What needs to be done: Restate, word for word, each record that follows.

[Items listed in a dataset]
----
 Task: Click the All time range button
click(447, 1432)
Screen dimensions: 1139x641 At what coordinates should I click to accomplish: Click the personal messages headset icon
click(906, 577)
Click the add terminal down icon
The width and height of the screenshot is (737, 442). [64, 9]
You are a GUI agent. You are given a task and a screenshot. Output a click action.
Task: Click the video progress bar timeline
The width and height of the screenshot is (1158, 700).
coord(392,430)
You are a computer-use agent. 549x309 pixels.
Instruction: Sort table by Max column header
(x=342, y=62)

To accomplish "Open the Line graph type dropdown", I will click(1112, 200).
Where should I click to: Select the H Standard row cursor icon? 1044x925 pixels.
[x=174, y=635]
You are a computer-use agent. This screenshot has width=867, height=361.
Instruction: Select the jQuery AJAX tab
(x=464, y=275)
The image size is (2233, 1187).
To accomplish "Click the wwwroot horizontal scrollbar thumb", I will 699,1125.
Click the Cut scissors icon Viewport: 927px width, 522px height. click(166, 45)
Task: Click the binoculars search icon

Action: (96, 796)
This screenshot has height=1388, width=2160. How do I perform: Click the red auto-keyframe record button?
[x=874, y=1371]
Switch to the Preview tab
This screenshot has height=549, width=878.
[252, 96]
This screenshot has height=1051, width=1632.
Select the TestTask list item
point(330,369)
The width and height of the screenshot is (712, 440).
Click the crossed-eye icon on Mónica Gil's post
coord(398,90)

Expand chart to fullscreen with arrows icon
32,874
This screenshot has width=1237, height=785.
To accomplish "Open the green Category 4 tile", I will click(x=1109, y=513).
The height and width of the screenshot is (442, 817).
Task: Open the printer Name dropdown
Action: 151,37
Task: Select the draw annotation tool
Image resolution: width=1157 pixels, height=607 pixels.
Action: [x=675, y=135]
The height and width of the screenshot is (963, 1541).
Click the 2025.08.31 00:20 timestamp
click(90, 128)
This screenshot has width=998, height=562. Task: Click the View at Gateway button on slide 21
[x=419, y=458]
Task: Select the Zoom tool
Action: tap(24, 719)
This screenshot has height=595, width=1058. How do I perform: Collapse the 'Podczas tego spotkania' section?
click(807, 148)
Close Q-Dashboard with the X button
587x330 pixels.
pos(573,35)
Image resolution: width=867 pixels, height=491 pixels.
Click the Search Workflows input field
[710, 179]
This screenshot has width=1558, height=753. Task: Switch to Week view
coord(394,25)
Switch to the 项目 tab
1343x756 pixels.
----
Answer to the problem:
 Task: Click the All time range button
click(447, 1432)
Screen dimensions: 1139x641 At what coordinates should I click to accomplish: Click the personal messages headset icon
click(906, 577)
Click the add terminal down icon
The width and height of the screenshot is (737, 442). [64, 9]
You are a GUI agent. You are given a task and a screenshot. Output a click action.
Task: Click the video progress bar timeline
The width and height of the screenshot is (1158, 700).
coord(392,430)
You are a computer-use agent. 549x309 pixels.
Instruction: Sort table by Max column header
(x=342, y=62)

To accomplish "Open the Line graph type dropdown", I will click(1112, 200).
Where should I click to: Select the H Standard row cursor icon? 1044x925 pixels.
[x=174, y=635]
You are a computer-use agent. This screenshot has width=867, height=361.
Instruction: Select the jQuery AJAX tab
(x=464, y=275)
The image size is (2233, 1187).
To accomplish "Click the wwwroot horizontal scrollbar thumb", I will 699,1125.
Click the Cut scissors icon Viewport: 927px width, 522px height. click(166, 45)
Task: Click the binoculars search icon

Action: (96, 796)
This screenshot has height=1388, width=2160. How do I perform: Click the red auto-keyframe record button?
[x=874, y=1371]
Switch to the Preview tab
This screenshot has height=549, width=878.
[252, 96]
This screenshot has height=1051, width=1632.
Select the TestTask list item
point(330,369)
The width and height of the screenshot is (712, 440).
Click the crossed-eye icon on Mónica Gil's post
coord(398,90)

Expand chart to fullscreen with arrows icon
32,874
This screenshot has width=1237, height=785.
To accomplish "Open the green Category 4 tile", I will click(x=1109, y=513).
The height and width of the screenshot is (442, 817).
Task: Open the printer Name dropdown
Action: 151,37
Task: Select the draw annotation tool
Image resolution: width=1157 pixels, height=607 pixels.
Action: [x=675, y=135]
The height and width of the screenshot is (963, 1541).
Click the 2025.08.31 00:20 timestamp
click(90, 128)
This screenshot has width=998, height=562. Task: Click the View at Gateway button on slide 21
[x=419, y=458]
Task: Select the Zoom tool
Action: tap(24, 719)
This screenshot has height=595, width=1058. How do I perform: Collapse the 'Podczas tego spotkania' section?
click(807, 148)
Close Q-Dashboard with the X button
587x330 pixels.
pos(573,35)
Image resolution: width=867 pixels, height=491 pixels.
Click the Search Workflows input field
[710, 179]
This screenshot has width=1558, height=753. Task: Switch to Week view
coord(394,25)
Switch to the 项目 tab
1343x756 pixels.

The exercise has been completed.